A long-term study by Fawzy et al. [13] showed that severe TR regressed after successful PTPC, and our mid-term study also confirmed this, even in patients who did not meet the criteria for successful PTPC after 1 year follow up. One study of Blom et.al showed the rapid improvement of RV systolic function but delayed improvement of RV diastolic function because of the delayed regression in RV mass [16]. In our study after 1 year follow up, the degree of RV hypertrophy regression was significant after successful PTPC (p< 00.1) also for RV size. Another study showed that pulmonary regurgitation in PS patients after PTPC might lead to reduced exercise capacity [17]. In our study only five patients had significant pulmonary regurgitation after PTPC and none of them need PVR.
Complications
Several studies and case reports have reported rare complications of PTPC such as pulmonary edema in elderly patients [18]. Other rare complications reported in studies include seizure, cardiac arrest, cerebrovascular accident, balloon rupture, RVOT perforation, pulmonary artery dissection, endocarditis, pericardial effusion which usually has a benign coarse and rupture of tricuspid valve papillary muscle [11,19]. In our study, we had one case of pulmonary artery dissection and one case of endocarditis; both of them were managed medically.
Study Limitation
Although we have illustrated a satisfactory result of PTPC in adult patients with severe pulmonary valve stenosis, our study has some limitations. It is an observational retrospective cohort study, and the role of bias should be considered. Also, our follow up duration was limited to 1 year. More long-term outcome studies are mandatory for more better understanding about the pathophysiology of this disease and more randomized trials for comparing the transcatheter approach versus surgical treatment in these patients.
Conclusion
The PTPC is a safe and efficient procedure in adult patients with severe pulmonary valve stenosis. The infundibular hypertrophy is more common in adult patients who had long term severe PS; so, irrespective of sub-valvular gradient (either in successful or non-successful groups), in majority of cases, the gradient would be decreased significantly during one year follow-up after PTPC (92.5% in this study).
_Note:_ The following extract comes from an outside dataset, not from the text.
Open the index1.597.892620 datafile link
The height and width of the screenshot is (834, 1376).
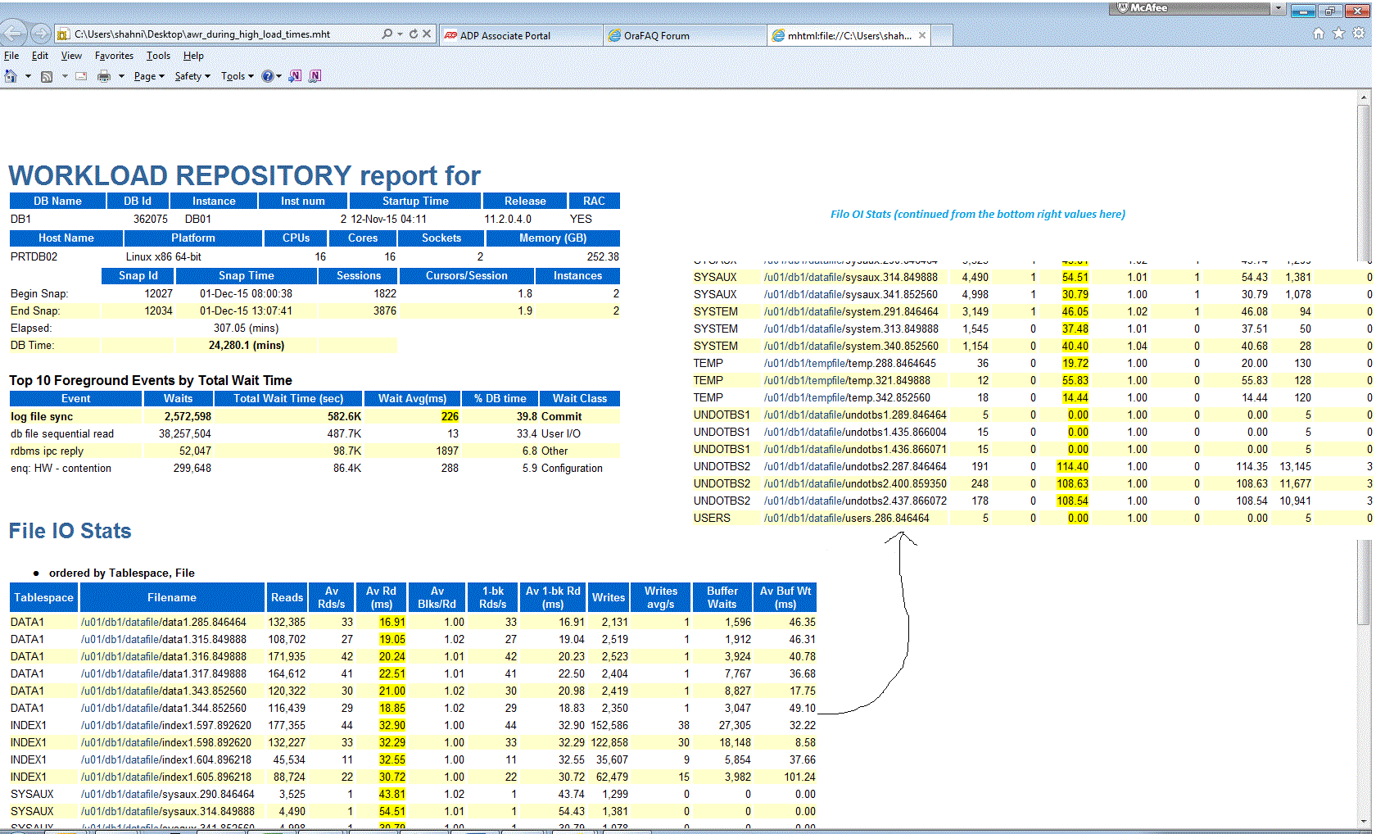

The use of beta blockers in patients with infundibular hypertrophy could reduce the gradient dramatically; in such a way that after 1 year the degree of residual gradient is minimal; so, we demonstrated that if the successful criteria in adult patients after PTPC being just only on the RVSP reduction>50%, it would lead to underestimation of effectiveness of PTPC; so, we suggest that the best criteria of successful PTPC in adult patients is post procedure peak systolic valvular gradient<25mmHg.